Keterbatasan orang tua yang kesulitan mengirim biaya untuk kuliah dan menjalani hidup di Banda Aceh membuat Rizki harus berusaha sendiri untuk membiayai hidup dan kuliahnya. Biaya kuliah yang tidak sedikit dan kebutuhan perut yang harus diisi membuat Rizki memutuskan untuk bekerja sebagai barista kopi dan berjualan dikaki lima.
“Uang hasil kerja, untuk biaya hidup dan kuliah. Tidak mungkin terlalu berharap kepada ama dan ine mereka disana hidup serba berkecukupan”,kata Rizki.

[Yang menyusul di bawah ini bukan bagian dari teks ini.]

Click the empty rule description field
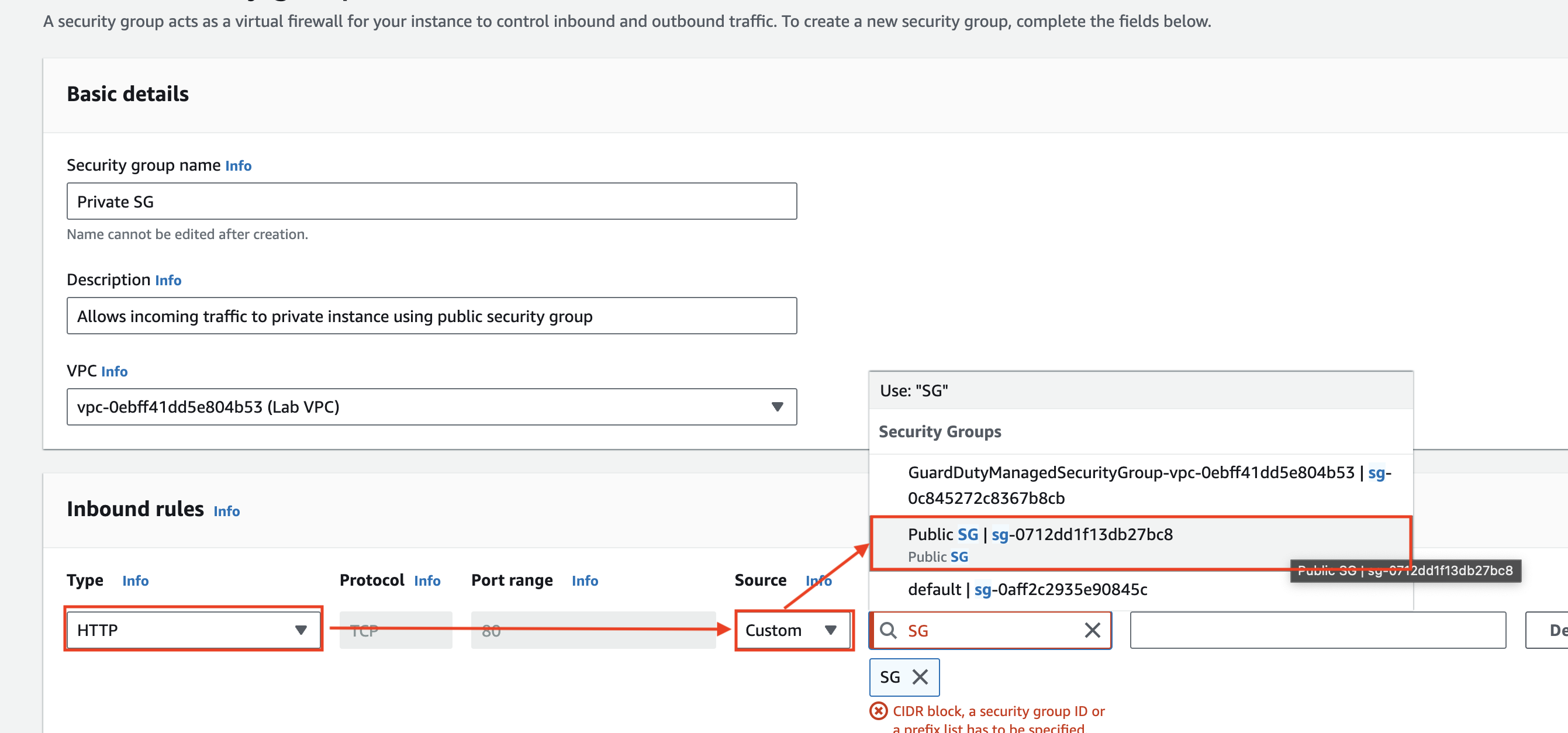Viewport: 1568px width, 733px height. pos(1317,630)
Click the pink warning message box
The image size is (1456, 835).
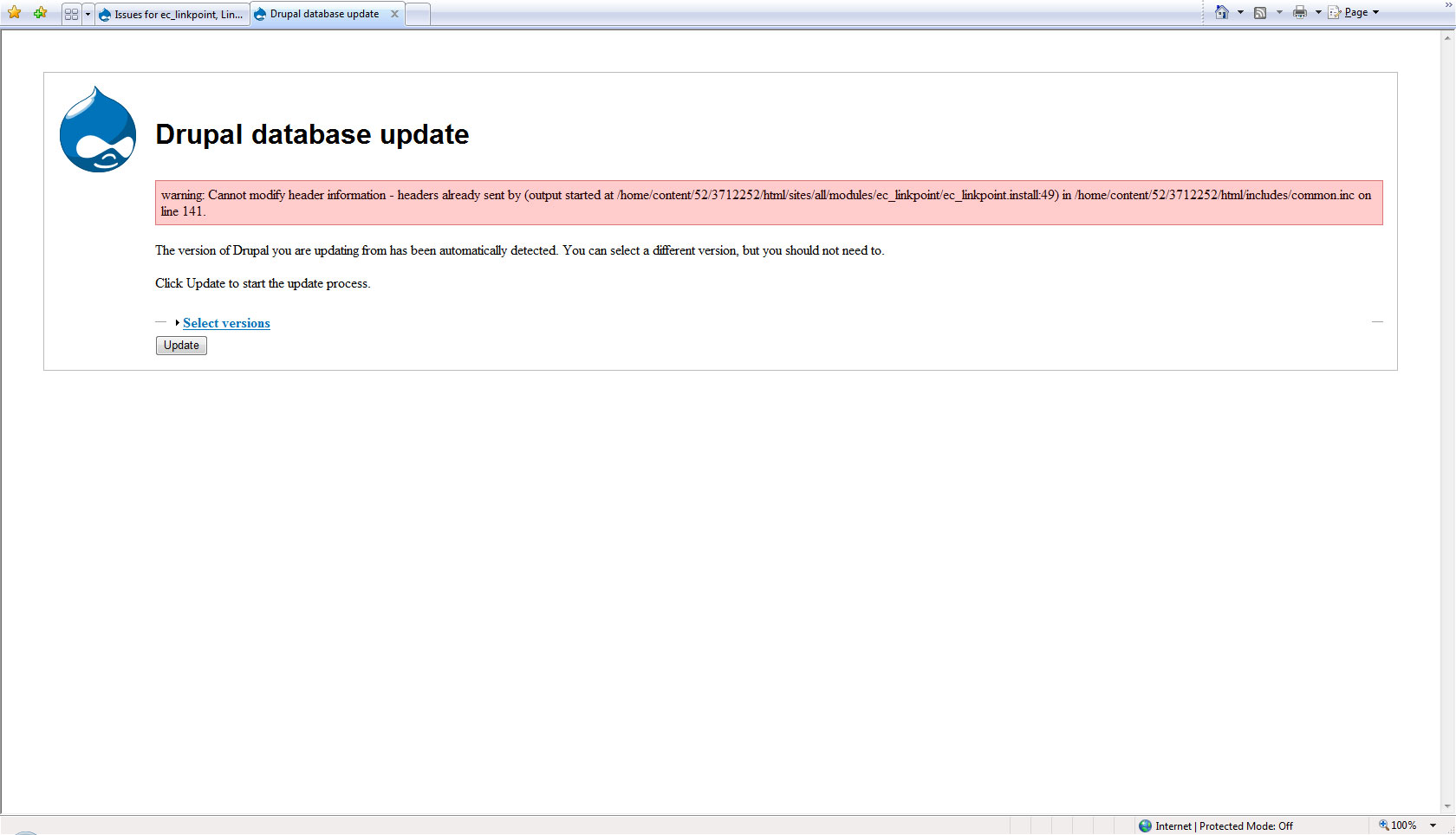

Terkadang, kata Rizki sempat terpikir apakah mungkin mampu mewujudkan impian ama dan ine (red. Ayah dan Ibu) untuk melihat anaknya menjadi sarjana. Namun, demi untuk mengangkat martabat keluarga, ia yakin mampu menjadi sarjana. Menjadi sarjana tentu saja impian semua orang, hanya kendalanya untuk mencapai itu semua harus ada pengorbanan dan biaya besar.
Selain itu, kata Rizki awal kuliah ia merasa sangat minder dan rendah diri, segan rasanya berteman dengan orang-orang high class, pasalnya ia hanya seorang anak miskin dari desa yang mencoba mengubah nasib keluarga dan bersaing dengan pemuda kota yang serba berkecukupan. Namun, ia pantas berbangga, tepat hari Kamis, 28 Februari 2018 kekhawatirannya selama ini akhirnya terbayar lunas. Dia resmi menyandang gelar Sarjana Ilmu Perpustakaan (S.IP) dan lulus dengan IPK 3,60.
Senyuman lepas terukir dengan sangat indah diwajah orang tuaku, sebuah ciuman kasih saying dari sang ibu membekas diwajahku takkala kupersembahkan ijazah kepadanya. Begitu juga, Ayah yang kini telah tiada, dia pasti bangga melihat adanya sarjana.